Surgical excision is performed for a symptomatic lesion that can be removed with relative safety, low morbidity, and low mortality.7,8,14) Although surgery improves local control and symptomatic outcome, no survival difference is observed between surgical and non-surgical groups.3,14) Michael et al.,8) suggested that surgery in carefully selected cancer patients provides effective palliation of symptomatic calvarial metastases that overlie or invade the venous sinuses.
Radiotherapy is performed when the lesion is difficult to resect. Therefore, it is the most common standard treatment of skull-base metastases. Laigle-Donadey et al.,7) treated 70% of patients with skull-base metastases by radiotherapy alone or in combination with chemotherapy or surgery, and 90% were relieved of pain or cranial nerve dysfunction. Vikram and Chu17) reported that radiation was more effective for patients presenting with symptoms of short duration. The symptomatic improvement rates were 87%, 69%, and 25% for patients with < 1 month, 1–3 months, and ≥ 3 months history, respectively. Early treatment greatly improves the chances of helping patients with skull metastases.
Radiosurgery offers an effective treatment for patients with lesions near sensitive structures or in previously irradiated fields.9) In our cases, radiosurgery and radio-therapy had positive effects on symptom improvement and cosmetic problems.

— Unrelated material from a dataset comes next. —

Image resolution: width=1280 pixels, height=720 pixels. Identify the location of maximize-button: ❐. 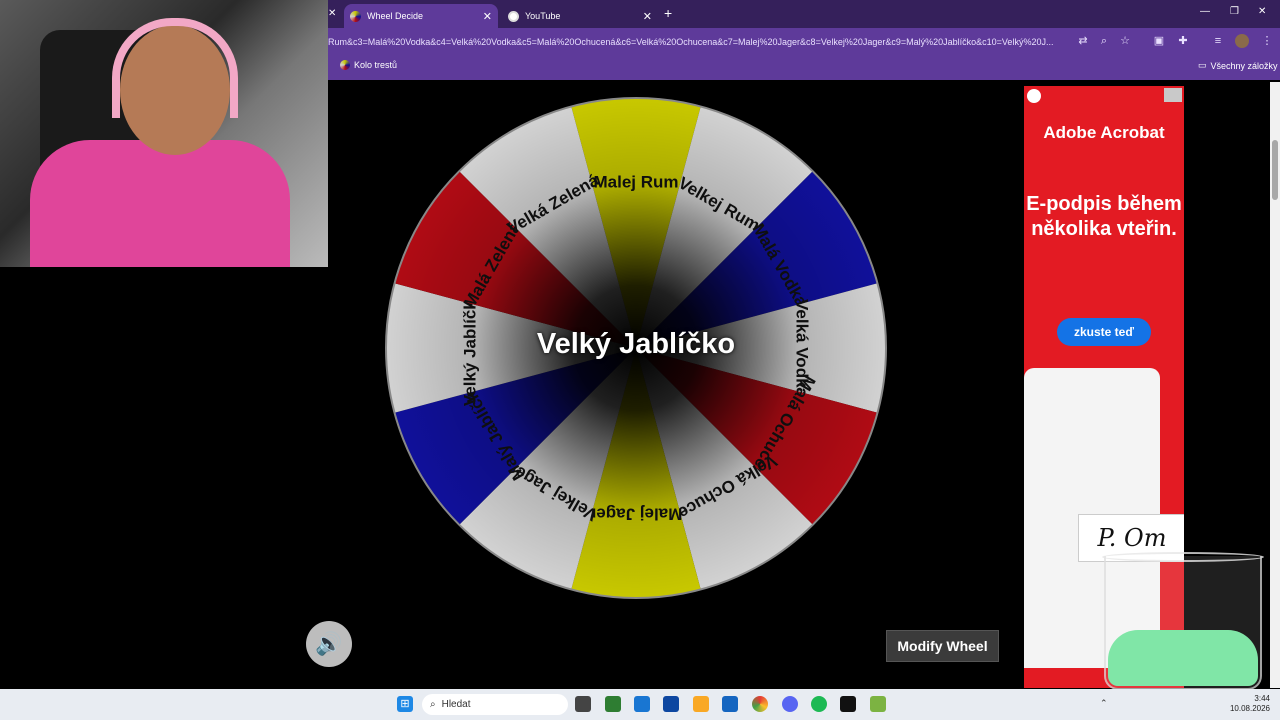
(1234, 12).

Chemotherapy and hormonal therapy are used in combination with surgery or radiotherapy to treat systemic lesions and may produce clinical improvement.9) However, in ICC cases, chemotherapy is controversial.6,18)
In conclusion, the possibility of skull metastasis from ICC should be considered when patients complain of skull mass or cranial nerve palsies and skull metastasis is diagnosed. Otherwise, patients with ICC should be carefully monitored for possible development of skull metastasis.